Azure Solutions Architect Guide

Networking Gotchas

1. VNet Peering Is NOT Transitive

If A↔B and B↔C, A cannot reach C.

2. NSG Evaluation Order

Inbound: Subnet → NIC. Outbound: NIC → Subnet.

3. GatewaySubnet Naming

Must be exactly GatewaySubnet.

4. Private Endpoint DNS

Requires Private DNS Zone + A record.

Compute Gotchas

App Service Still Charges

Stopping app does NOT stop billing.

VM Stop Behavior

Portal stop = no compute cost.
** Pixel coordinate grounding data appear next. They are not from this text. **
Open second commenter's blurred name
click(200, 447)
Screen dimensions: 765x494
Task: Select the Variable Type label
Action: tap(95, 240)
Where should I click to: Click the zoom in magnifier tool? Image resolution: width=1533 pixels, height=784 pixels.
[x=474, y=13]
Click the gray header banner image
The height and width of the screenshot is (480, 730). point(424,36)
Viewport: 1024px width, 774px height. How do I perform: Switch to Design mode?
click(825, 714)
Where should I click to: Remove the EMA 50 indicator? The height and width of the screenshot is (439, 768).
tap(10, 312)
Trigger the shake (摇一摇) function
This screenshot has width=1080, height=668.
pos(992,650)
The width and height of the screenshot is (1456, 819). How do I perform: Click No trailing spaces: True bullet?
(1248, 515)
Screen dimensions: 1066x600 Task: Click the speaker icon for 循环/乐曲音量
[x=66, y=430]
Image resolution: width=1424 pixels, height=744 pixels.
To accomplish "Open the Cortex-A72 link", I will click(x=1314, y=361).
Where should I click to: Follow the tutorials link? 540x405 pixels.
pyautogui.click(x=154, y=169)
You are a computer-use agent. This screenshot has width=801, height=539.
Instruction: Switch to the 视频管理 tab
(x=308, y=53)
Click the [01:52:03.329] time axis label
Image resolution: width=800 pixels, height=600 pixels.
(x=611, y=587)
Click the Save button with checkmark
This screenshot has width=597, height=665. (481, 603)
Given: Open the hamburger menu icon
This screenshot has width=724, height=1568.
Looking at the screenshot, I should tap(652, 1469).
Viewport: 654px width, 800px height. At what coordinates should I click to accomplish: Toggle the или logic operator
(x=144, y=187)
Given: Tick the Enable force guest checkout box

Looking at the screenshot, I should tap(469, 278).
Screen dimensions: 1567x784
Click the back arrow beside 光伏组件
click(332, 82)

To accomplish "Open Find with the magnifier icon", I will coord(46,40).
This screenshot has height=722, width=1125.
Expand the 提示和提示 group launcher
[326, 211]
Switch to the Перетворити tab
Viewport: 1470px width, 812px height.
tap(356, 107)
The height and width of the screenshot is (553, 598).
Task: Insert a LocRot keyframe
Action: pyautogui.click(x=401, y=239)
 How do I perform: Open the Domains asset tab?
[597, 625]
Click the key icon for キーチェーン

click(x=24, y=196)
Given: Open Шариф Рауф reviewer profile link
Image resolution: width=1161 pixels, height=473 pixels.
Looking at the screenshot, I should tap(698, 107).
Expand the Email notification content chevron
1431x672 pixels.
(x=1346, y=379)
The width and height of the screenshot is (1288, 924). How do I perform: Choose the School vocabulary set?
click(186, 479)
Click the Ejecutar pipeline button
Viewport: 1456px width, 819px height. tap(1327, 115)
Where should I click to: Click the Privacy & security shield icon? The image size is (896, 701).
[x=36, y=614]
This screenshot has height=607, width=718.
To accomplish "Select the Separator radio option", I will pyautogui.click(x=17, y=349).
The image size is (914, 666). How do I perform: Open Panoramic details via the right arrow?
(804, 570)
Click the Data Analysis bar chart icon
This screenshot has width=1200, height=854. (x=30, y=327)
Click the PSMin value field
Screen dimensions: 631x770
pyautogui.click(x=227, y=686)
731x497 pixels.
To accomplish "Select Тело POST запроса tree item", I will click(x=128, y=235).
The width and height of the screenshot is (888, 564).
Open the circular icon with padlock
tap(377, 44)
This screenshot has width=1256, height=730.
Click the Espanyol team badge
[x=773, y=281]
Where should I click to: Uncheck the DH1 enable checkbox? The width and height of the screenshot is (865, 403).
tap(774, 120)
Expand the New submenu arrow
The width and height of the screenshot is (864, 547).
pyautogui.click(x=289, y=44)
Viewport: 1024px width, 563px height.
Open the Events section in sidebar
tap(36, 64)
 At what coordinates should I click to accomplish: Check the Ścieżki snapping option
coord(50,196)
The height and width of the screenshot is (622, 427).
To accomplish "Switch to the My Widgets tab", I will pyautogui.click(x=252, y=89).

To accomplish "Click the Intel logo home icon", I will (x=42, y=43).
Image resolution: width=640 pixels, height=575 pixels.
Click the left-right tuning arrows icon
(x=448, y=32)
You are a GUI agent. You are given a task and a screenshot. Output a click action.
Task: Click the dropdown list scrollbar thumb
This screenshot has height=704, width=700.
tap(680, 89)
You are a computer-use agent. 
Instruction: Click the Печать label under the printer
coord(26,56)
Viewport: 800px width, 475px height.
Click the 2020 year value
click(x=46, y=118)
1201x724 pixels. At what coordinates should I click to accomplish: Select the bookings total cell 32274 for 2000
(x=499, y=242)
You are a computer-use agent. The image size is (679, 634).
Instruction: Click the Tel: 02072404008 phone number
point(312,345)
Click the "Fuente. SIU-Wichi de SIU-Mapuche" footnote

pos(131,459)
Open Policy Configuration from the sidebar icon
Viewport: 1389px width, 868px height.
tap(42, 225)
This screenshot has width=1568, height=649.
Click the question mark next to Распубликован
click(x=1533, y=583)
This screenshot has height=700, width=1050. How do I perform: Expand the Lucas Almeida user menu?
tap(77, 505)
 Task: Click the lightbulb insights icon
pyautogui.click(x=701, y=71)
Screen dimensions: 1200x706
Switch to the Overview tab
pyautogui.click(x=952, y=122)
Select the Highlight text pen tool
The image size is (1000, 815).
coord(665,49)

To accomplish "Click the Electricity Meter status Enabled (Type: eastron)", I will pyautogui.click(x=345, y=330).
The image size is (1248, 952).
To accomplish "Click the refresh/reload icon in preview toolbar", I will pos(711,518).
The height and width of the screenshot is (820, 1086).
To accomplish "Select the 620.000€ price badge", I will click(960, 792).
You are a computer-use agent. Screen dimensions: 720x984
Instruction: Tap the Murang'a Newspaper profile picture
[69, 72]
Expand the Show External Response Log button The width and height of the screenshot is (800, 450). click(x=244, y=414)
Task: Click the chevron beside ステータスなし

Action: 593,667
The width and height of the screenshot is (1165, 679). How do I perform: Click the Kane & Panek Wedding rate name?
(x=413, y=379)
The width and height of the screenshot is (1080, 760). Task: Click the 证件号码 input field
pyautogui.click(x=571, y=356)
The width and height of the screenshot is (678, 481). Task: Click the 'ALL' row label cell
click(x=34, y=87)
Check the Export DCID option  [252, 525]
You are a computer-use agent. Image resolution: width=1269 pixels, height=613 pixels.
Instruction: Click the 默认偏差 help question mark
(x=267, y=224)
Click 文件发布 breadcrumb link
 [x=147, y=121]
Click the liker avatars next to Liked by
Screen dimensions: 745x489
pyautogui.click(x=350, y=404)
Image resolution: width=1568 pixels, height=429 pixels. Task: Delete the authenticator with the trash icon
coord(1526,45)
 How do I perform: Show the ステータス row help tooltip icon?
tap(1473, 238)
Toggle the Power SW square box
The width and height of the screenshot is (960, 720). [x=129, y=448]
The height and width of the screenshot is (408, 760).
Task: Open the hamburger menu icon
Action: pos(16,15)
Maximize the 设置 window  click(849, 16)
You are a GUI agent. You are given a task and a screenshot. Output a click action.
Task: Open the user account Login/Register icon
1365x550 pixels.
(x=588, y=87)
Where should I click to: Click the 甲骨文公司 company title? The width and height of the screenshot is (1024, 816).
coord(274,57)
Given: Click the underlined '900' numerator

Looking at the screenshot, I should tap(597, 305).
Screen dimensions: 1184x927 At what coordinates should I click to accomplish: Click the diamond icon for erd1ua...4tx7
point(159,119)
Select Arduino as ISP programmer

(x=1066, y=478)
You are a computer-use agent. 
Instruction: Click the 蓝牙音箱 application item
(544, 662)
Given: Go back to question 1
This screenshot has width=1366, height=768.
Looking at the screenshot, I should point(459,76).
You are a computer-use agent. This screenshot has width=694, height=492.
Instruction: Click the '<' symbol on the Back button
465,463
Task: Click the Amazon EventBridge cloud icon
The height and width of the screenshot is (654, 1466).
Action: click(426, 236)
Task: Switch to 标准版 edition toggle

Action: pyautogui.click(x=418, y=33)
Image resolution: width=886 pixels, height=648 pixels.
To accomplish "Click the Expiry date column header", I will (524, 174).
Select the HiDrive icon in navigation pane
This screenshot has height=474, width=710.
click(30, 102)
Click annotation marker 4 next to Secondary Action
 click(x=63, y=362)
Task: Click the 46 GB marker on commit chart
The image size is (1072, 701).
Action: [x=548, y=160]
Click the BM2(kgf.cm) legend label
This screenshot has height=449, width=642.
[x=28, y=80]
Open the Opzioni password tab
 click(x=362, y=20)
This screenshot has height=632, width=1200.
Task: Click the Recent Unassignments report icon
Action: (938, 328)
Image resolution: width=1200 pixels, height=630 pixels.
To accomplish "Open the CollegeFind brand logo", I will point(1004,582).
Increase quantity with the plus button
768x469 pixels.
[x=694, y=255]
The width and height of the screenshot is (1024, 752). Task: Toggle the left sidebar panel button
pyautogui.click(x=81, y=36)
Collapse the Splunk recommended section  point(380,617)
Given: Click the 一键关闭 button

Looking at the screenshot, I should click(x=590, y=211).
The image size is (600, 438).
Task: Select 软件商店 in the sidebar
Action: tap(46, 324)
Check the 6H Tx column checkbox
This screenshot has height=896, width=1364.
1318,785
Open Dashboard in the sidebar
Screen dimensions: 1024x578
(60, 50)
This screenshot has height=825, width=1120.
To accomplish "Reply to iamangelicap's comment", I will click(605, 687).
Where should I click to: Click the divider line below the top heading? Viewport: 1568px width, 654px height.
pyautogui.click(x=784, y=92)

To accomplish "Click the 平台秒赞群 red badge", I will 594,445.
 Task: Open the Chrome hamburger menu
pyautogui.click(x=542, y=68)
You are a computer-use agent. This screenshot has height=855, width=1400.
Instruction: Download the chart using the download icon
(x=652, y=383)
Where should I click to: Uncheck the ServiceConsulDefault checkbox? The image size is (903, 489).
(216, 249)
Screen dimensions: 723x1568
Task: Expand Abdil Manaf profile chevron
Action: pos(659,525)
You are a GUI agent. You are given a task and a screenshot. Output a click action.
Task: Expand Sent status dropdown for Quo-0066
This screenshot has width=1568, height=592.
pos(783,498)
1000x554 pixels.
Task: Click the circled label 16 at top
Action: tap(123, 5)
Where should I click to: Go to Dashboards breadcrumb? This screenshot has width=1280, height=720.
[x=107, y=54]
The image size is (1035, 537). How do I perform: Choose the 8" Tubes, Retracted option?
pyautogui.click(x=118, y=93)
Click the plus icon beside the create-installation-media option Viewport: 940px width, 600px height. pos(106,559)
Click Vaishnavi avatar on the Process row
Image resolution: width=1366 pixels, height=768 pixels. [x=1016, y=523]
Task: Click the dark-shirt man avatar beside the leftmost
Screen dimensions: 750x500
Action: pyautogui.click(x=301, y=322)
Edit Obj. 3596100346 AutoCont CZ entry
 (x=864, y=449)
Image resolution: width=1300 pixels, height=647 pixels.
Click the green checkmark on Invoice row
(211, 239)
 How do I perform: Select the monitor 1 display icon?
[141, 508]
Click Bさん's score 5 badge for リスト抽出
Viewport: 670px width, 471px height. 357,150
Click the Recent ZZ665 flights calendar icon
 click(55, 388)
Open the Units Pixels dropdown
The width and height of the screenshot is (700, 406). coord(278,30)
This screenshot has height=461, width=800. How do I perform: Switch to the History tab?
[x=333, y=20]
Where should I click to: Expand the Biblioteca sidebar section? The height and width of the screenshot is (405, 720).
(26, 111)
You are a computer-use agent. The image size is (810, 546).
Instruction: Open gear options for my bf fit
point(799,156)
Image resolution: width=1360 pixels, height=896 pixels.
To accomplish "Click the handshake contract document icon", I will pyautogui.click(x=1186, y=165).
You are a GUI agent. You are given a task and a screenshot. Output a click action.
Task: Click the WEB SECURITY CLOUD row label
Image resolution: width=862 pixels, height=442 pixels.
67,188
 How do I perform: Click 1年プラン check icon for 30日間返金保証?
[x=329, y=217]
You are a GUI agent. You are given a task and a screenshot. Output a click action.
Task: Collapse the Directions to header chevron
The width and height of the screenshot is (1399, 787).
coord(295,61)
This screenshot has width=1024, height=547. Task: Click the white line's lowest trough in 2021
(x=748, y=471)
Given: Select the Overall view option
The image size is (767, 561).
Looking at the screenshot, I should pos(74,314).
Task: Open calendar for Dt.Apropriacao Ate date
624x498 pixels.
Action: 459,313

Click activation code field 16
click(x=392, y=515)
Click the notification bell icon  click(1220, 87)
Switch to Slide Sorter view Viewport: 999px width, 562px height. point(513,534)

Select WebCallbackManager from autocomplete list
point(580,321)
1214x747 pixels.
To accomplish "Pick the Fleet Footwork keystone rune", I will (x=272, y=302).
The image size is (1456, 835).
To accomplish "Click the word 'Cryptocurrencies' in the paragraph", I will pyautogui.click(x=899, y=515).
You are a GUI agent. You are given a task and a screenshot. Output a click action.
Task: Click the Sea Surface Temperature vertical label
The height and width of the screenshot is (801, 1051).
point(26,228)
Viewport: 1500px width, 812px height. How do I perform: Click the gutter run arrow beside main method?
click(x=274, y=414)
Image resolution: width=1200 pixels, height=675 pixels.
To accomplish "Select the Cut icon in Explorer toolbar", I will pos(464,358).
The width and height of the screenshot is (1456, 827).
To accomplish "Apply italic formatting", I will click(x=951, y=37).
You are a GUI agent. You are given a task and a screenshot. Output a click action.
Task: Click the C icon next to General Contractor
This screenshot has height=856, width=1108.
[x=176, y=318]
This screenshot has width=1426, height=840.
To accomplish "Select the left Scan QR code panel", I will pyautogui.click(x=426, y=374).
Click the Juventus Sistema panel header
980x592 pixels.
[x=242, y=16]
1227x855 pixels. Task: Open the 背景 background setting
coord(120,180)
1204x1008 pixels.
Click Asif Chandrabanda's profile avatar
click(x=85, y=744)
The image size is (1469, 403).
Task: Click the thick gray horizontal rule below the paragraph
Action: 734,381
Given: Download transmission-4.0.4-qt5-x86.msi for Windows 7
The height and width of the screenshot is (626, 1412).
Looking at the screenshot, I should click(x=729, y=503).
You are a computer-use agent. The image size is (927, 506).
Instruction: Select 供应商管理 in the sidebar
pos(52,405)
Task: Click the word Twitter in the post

OS stop = still charged.

AKS Cost

Control plane free, nodes are billed.

Storage Gotchas

Storage Account Name

Must be globally unique.

Archive Tier

Rehydration takes hours.

Access Keys

Provide full access — avoid in production.

Database Gotchas

Cosmos DB Partition Key

Cannot be changed after creation.

SQL Geo-Replication

Asynchronous — slight lag possible.

Security Gotchas

Conditional Access

Always test in report-only mode first.

Break Glass Accounts

Maintain 2 emergency admin accounts.

WAF Mode

Detection ≠ Protection. Use Prevention mode.

Architecture Playbook

Step 1: Understand Requirements

Business needs
Availability (SLA)
Security
Cost

Step 2: Choose Pattern

Simple Web App
Microservices
Event-driven

Step 3: Design Components

Networking
Compute
Database
Security

Azure Well-Architected Framework

1. Reliability

Design for failure and recovery.

2. Security

Zero Trust, least privilege, encryption.

3. Cost Optimization

Right-size, use reserved instances.

4. Operational Excellence

Use IaC, monitoring, automation.

5. Performance Efficiency

Scale out, use caching and CDN.

Azure Solutions Architect — Gotchas, Playbook & WAF